While death from overdose is the most prominent potential harm of chronic opioid therapy, less catastrophic concerns that nevertheless cause distress for patients are the uncomfortable withdrawal symptoms and increased sensitivity to pain often associated with this category of medication.7 This distress can lead patients to crave and use more medication than prescribed, and some engage in maladaptive behaviors to obtain more of the drug. Such problem drug-related behaviors (PDBs) can include repeatedly requesting early medication refills, engaging in deception such as untruthfully reporting medications as lost or stolen, or displaying uncontrolled anger when denied a prescription.8
Continued prescribing of opioids to patients exhibiting PDB may have undesirable consequences. For providers and clinic staff repeatedly encountering PDB, consequences may include inefficiency, stress, and compassion fatigue.9 Ultimately, the supply of primary care physicians may be adversely affected: negative experiences during medical training with patients exhibiting PDB while receiving chronic opioid therapy may discourage students10 and residents9 from a career in primary care. For patients—many of whom may be struggling with an opioid use disorder—continuation of opioid prescriptions may reinforce their maladaptive behaviors.
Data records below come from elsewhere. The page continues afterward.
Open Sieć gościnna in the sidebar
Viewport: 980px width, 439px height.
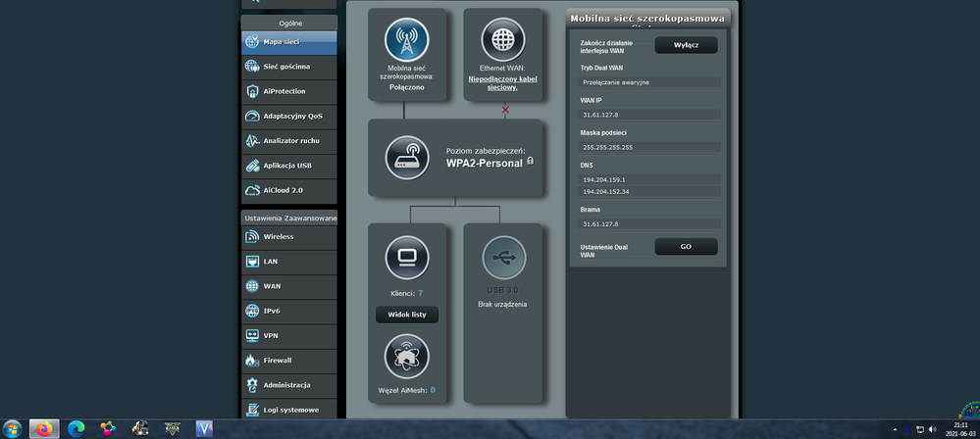[x=287, y=67]
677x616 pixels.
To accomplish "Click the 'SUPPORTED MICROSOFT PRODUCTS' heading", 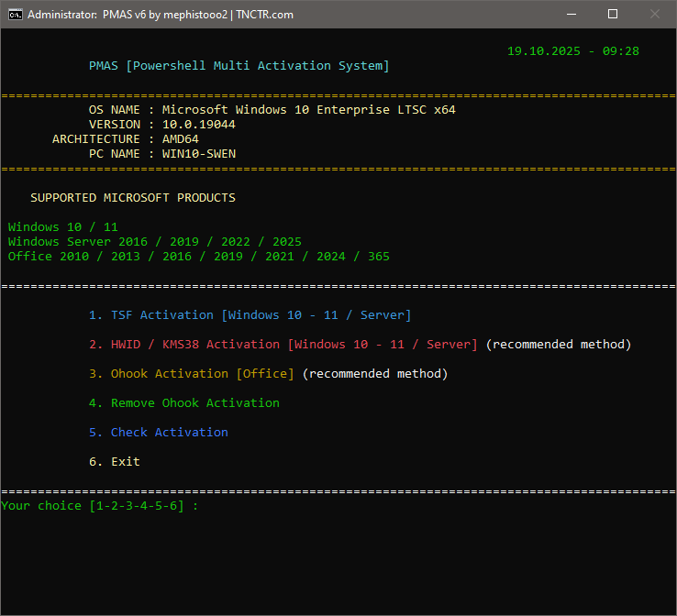I will click(x=132, y=197).
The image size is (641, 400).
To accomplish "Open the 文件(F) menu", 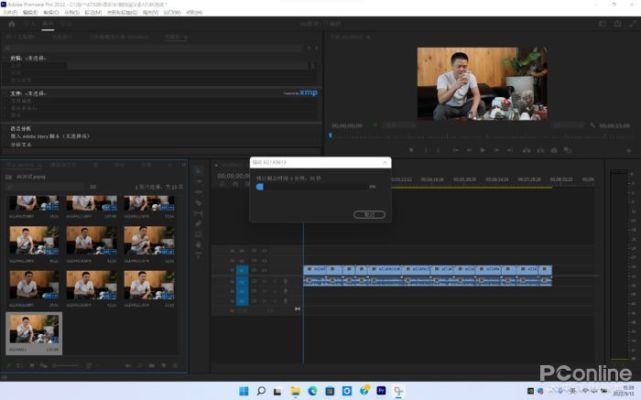I will [x=12, y=12].
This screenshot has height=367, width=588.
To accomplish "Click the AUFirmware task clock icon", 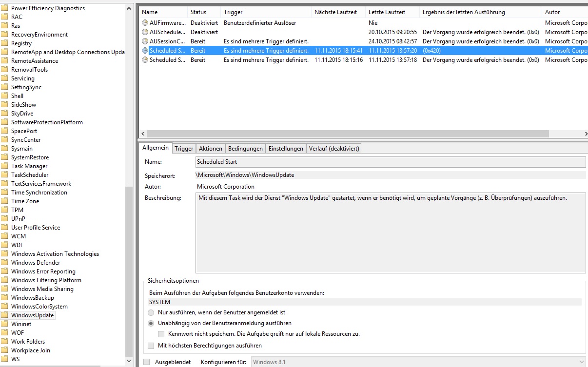I will point(145,23).
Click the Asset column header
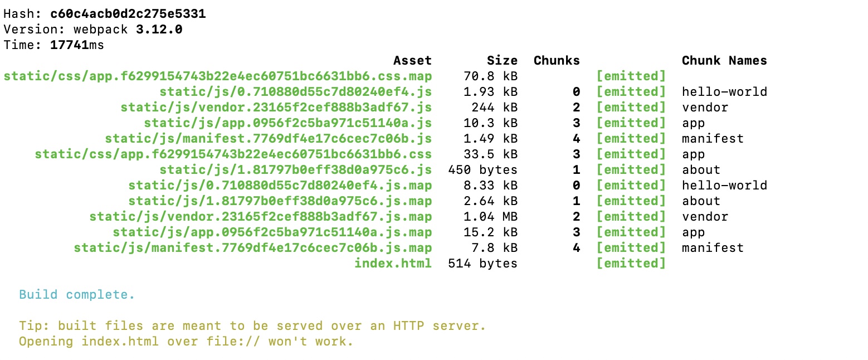The image size is (868, 360). click(412, 61)
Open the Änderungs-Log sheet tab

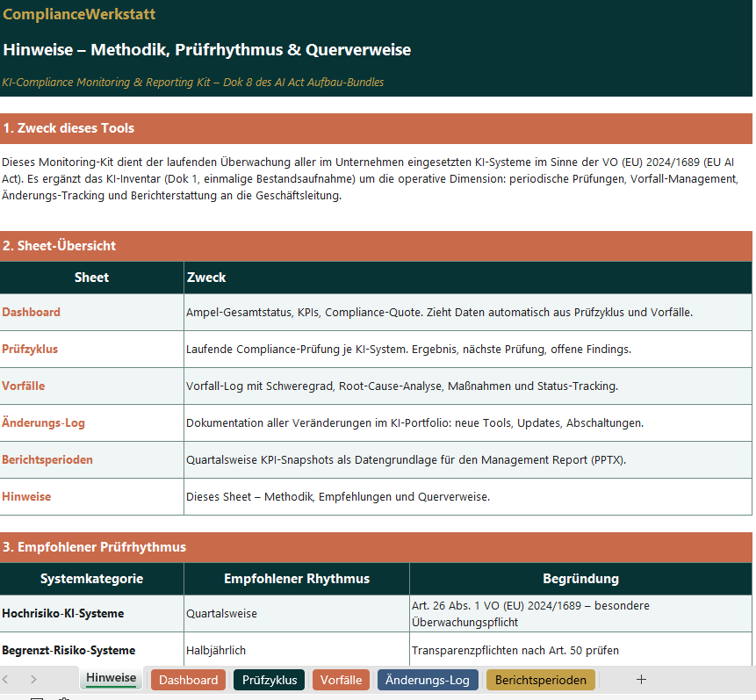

Failure of providers to identify and treat an opioid use disorder in these patients risks the patients' psychosocial deterioration, transition to illicit opioid use, medical complications, and death from overdose.11
Estimates of the prevalence of PDBs among patients on chronic opioid therapy have varied widely.12⇓–14 Most previous studies have been performed in pain specialty settings and have attempted to identify only the most severe problems. There is little information about the range of clinically significant problems encountered in the primary care setting, where most patients on chronic opioid therapy receive their prescriptions.
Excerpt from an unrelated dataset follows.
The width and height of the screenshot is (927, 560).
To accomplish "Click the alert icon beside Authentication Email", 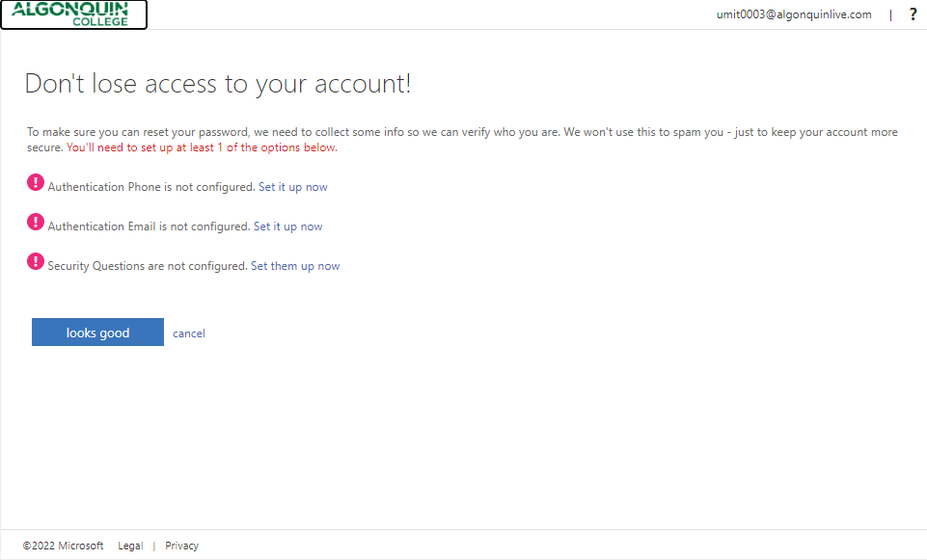I will [36, 222].
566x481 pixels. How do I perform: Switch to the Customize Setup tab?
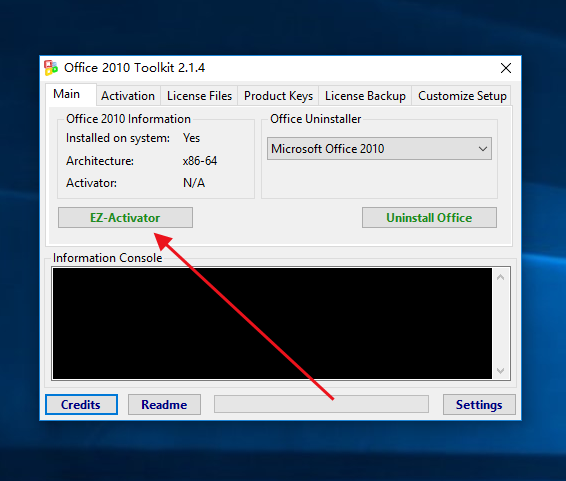click(462, 96)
This retrospective cohort study describes the scope and types of PDB in a primary care clinic that initiated a prescription opioid management program, and the relationship between the level of PDB and opioid prescribing after 2 years of the program.
Methods
Setting
This study took place in a primary care safety net clinic within a family medicine residency, with 30 mostly part-time providers (27 physicians and 3 nurse practitioners) serving 8,000 patients in an urban region with a population of roughly 140,000.
Prescription Opioid Management Program
In December 2009 the clinic's management identified problematic behaviors of patients prescribed chronic opioid therapy as an area of concern. A quality improvement project was initiated to improve the care of these patients. Clinic management appointed a project workgroup that included 2 physicians (LAG and DS), a nurse practitioner, 2 registered nurses, 3 certified medical assistants, and a staff assistant. The workgroup developed plans for a program to increase adherence to opioid management guidelines.2⇓–4 The program included a registry of patients prescribed opioids and a set of opioid-related support services offered by clinic staff to providers and registry patients. The program did not include provider education or rules constraining the prescribing of opioids; individual prescribing decisions were left to the providers.
Beginning in December 2009 the workgroup developed a registry of patients who were routinely prescribed opioid medications for chronic noncancer pain. Information technology staff used the electronic medical record to select patients with ≥3 opioid prescriptions over the previous year. From that list, primary care providers identified patients whom they considered to be prescribed opioids for chronic noncancer pain. The staff assistant added the International Classification of Diseases, 9th Revision (ICD-9), diagnosis code 338.4 (chronic pain syndrome) to the active problem list of each patient in this subset, thereby designating registry status. The clinic staff and providers added more patients to the registry over time as they were identified, but they did not remove the diagnosis code from an existing patient's problem list, even if opioids were no longer prescribed.
The clinic's support services included phone calls by clinic staff to patients to schedule visits for opioid monitoring via (1) semiannual provider visits, (2) random quantitative urine drug testing (UDT) twice yearly, and (3) annual treatment agreement updates. Primary care providers retained the privilege of excusing their patients from this schedule. Additional support services were optional periodic telephone check-ins by medical assistants to monitor pain and function (at an interval mutually agreeable to the patient, provider, and medical assistant), and a protocol-driven prescription refill program for patients when approved by their provider. The workgroup chose to apply the monitoring schedule without risk stratification of patients because of their perception of a high risk for substance use disorders among this patient population. All urine samples were sent to a commercial laboratory that performed quantitative analysis by mass spectroscopy after initial screening by immunoassay (Ameritox, Midland, TX).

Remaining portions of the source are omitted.